(Pixel coordinate grounding data)
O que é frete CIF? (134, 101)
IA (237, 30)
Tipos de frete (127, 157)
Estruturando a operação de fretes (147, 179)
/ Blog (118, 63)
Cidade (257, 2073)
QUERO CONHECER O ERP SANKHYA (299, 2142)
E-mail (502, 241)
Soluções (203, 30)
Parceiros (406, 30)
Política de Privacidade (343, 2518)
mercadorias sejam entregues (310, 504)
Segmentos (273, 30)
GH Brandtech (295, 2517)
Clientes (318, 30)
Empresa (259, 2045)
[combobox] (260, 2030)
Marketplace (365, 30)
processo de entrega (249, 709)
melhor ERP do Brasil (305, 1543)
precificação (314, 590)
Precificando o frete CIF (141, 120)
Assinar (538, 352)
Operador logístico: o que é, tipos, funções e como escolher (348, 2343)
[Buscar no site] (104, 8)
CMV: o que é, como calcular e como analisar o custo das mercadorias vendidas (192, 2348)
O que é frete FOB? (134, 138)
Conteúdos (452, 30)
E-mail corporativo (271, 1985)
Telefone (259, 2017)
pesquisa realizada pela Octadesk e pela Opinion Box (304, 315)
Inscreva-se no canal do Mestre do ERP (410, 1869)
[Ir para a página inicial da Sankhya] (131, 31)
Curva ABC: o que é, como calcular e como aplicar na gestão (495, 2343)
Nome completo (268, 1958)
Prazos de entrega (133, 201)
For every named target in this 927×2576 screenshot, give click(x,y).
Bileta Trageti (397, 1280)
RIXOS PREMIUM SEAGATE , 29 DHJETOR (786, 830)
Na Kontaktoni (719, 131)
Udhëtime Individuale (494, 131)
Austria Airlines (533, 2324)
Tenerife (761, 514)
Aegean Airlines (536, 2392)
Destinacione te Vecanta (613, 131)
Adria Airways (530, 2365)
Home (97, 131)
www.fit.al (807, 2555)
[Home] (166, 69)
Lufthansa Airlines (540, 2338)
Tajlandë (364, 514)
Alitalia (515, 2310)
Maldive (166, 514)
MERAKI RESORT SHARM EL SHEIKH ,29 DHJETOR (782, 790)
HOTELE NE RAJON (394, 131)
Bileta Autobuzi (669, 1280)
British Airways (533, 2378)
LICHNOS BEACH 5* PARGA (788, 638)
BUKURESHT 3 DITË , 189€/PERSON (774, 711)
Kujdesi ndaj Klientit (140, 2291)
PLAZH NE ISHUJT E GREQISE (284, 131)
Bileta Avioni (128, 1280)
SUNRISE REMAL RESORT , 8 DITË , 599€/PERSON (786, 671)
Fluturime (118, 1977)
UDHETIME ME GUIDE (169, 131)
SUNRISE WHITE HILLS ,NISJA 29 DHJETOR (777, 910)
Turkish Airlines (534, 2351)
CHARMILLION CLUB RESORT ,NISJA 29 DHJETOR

### What this task involves
Find "[Buscar no site] (104, 8)" in the entries above and copy that whole line exactly, then each line after it through the line that contains "BUKURESHT 3 DITË , 189€/PERSON (774, 711)".

### Output for this exercise
[Buscar no site] (104, 8)
CMV: o que é, como calcular e como analisar o custo das mercadorias vendidas (192, 2348)
O que é frete FOB? (134, 138)
Conteúdos (452, 30)
E-mail corporativo (271, 1985)
Telefone (259, 2017)
pesquisa realizada pela Octadesk e pela Opinion Box (304, 315)
Inscreva-se no canal do Mestre do ERP (410, 1869)
[Ir para a página inicial da Sankhya] (131, 31)
Curva ABC: o que é, como calcular e como aplicar na gestão (495, 2343)
Nome completo (268, 1958)
Prazos de entrega (133, 201)
For every named target in this 927×2576 screenshot, give click(x,y).
Bileta Trageti (397, 1280)
RIXOS PREMIUM SEAGATE , 29 DHJETOR (786, 830)
Na Kontaktoni (719, 131)
Udhëtime Individuale (494, 131)
Austria Airlines (533, 2324)
Tenerife (761, 514)
Aegean Airlines (536, 2392)
Destinacione te Vecanta (613, 131)
Adria Airways (530, 2365)
Home (97, 131)
www.fit.al (807, 2555)
[Home] (166, 69)
Lufthansa Airlines (540, 2338)
Tajlandë (364, 514)
Alitalia (515, 2310)
Maldive (166, 514)
MERAKI RESORT SHARM EL SHEIKH ,29 DHJETOR (782, 790)
HOTELE NE RAJON (394, 131)
Bileta Autobuzi (669, 1280)
British Airways (533, 2378)
LICHNOS BEACH 5* PARGA (788, 638)
BUKURESHT 3 DITË , 189€/PERSON (774, 711)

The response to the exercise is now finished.